- PROBLEM DESCRIPTION
Your task is to retype all of the records below with complete accuracy.

- DATA SUPPLIED
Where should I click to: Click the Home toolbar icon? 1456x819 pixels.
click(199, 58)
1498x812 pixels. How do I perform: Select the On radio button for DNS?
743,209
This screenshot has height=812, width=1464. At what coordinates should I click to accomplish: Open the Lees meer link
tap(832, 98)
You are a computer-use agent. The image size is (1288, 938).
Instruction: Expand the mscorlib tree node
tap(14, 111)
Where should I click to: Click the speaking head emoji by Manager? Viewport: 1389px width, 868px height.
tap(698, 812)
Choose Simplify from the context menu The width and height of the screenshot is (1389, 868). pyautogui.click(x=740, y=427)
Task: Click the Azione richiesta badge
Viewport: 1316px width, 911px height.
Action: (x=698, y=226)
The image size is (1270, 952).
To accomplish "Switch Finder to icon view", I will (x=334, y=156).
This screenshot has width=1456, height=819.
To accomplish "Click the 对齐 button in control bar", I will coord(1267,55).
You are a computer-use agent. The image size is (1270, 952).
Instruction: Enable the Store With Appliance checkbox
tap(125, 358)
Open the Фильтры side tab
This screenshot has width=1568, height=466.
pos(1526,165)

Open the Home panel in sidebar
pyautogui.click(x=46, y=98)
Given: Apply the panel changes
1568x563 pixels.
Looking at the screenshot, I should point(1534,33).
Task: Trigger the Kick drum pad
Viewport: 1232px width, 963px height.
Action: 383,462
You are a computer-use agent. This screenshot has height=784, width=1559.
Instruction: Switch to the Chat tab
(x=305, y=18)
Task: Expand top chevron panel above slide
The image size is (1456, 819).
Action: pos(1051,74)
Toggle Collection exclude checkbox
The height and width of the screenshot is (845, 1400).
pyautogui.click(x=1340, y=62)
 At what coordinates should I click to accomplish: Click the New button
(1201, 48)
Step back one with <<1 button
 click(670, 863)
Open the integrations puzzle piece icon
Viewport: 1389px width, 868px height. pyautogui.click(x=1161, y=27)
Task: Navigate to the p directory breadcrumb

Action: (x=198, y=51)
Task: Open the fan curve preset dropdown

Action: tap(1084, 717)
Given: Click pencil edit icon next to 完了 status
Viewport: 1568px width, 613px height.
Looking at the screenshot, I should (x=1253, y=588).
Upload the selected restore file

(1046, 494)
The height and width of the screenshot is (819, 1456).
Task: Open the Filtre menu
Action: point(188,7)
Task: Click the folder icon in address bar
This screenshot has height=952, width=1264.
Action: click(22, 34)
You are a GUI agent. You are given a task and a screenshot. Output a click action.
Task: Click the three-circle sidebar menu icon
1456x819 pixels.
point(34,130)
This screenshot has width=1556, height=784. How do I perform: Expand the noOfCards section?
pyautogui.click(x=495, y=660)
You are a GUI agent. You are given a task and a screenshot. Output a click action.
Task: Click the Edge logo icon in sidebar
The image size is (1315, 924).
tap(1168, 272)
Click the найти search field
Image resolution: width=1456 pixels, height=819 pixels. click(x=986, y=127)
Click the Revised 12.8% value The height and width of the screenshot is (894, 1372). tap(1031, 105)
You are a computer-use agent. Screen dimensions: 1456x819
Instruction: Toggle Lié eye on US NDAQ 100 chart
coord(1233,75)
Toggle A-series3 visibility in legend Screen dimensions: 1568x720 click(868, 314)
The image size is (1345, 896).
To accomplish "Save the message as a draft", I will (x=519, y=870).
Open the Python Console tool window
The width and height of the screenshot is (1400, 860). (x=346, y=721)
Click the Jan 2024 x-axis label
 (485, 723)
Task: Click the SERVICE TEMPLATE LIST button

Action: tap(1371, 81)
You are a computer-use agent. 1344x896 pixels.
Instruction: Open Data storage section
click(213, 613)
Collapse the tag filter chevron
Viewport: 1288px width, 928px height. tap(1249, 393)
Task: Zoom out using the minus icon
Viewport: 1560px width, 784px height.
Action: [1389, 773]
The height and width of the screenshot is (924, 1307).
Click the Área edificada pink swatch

- TASK OUTPUT
Where should I click to: Click the Home toolbar icon? 1456x819 pixels.
click(199, 58)
1498x812 pixels. How do I perform: Select the On radio button for DNS?
743,209
This screenshot has height=812, width=1464. At what coordinates should I click to accomplish: Open the Lees meer link
tap(832, 98)
You are a computer-use agent. The image size is (1288, 938).
Instruction: Expand the mscorlib tree node
tap(14, 111)
Where should I click to: Click the speaking head emoji by Manager? Viewport: 1389px width, 868px height.
tap(698, 812)
Choose Simplify from the context menu The width and height of the screenshot is (1389, 868). pyautogui.click(x=740, y=427)
Task: Click the Azione richiesta badge
Viewport: 1316px width, 911px height.
Action: (x=698, y=226)
The image size is (1270, 952).
To accomplish "Switch Finder to icon view", I will (x=334, y=156).
This screenshot has width=1456, height=819.
To accomplish "Click the 对齐 button in control bar", I will coord(1267,55).
You are a computer-use agent. The image size is (1270, 952).
Instruction: Enable the Store With Appliance checkbox
tap(125, 358)
Open the Фильтры side tab
This screenshot has width=1568, height=466.
pos(1526,165)

Open the Home panel in sidebar
pyautogui.click(x=46, y=98)
Given: Apply the panel changes
1568x563 pixels.
Looking at the screenshot, I should point(1534,33).
Task: Trigger the Kick drum pad
Viewport: 1232px width, 963px height.
Action: 383,462
You are a computer-use agent. This screenshot has height=784, width=1559.
Instruction: Switch to the Chat tab
(x=305, y=18)
Task: Expand top chevron panel above slide
The image size is (1456, 819).
Action: pos(1051,74)
Toggle Collection exclude checkbox
The height and width of the screenshot is (845, 1400).
pyautogui.click(x=1340, y=62)
 At what coordinates should I click to accomplish: Click the New button
(1201, 48)
Step back one with <<1 button
 click(670, 863)
Open the integrations puzzle piece icon
Viewport: 1389px width, 868px height. pyautogui.click(x=1161, y=27)
Task: Navigate to the p directory breadcrumb

Action: (x=198, y=51)
Task: Open the fan curve preset dropdown

Action: tap(1084, 717)
Given: Click pencil edit icon next to 完了 status
Viewport: 1568px width, 613px height.
Looking at the screenshot, I should (x=1253, y=588).
Upload the selected restore file

(1046, 494)
The height and width of the screenshot is (819, 1456).
Task: Open the Filtre menu
Action: point(188,7)
Task: Click the folder icon in address bar
This screenshot has height=952, width=1264.
Action: click(22, 34)
You are a GUI agent. You are given a task and a screenshot. Output a click action.
Task: Click the three-circle sidebar menu icon
1456x819 pixels.
point(34,130)
This screenshot has width=1556, height=784. How do I perform: Expand the noOfCards section?
pyautogui.click(x=495, y=660)
You are a GUI agent. You are given a task and a screenshot. Output a click action.
Task: Click the Edge logo icon in sidebar
The image size is (1315, 924).
tap(1168, 272)
Click the найти search field
Image resolution: width=1456 pixels, height=819 pixels. click(x=986, y=127)
Click the Revised 12.8% value The height and width of the screenshot is (894, 1372). tap(1031, 105)
You are a computer-use agent. Screen dimensions: 1456x819
Instruction: Toggle Lié eye on US NDAQ 100 chart
coord(1233,75)
Toggle A-series3 visibility in legend Screen dimensions: 1568x720 click(868, 314)
The image size is (1345, 896).
To accomplish "Save the message as a draft", I will (x=519, y=870).
Open the Python Console tool window
The width and height of the screenshot is (1400, 860). (x=346, y=721)
Click the Jan 2024 x-axis label
 (485, 723)
Task: Click the SERVICE TEMPLATE LIST button

Action: tap(1371, 81)
You are a computer-use agent. 1344x896 pixels.
Instruction: Open Data storage section
click(213, 613)
Collapse the tag filter chevron
Viewport: 1288px width, 928px height. tap(1249, 393)
Task: Zoom out using the minus icon
Viewport: 1560px width, 784px height.
Action: [1389, 773]
The height and width of the screenshot is (924, 1307).
Click the Área edificada pink swatch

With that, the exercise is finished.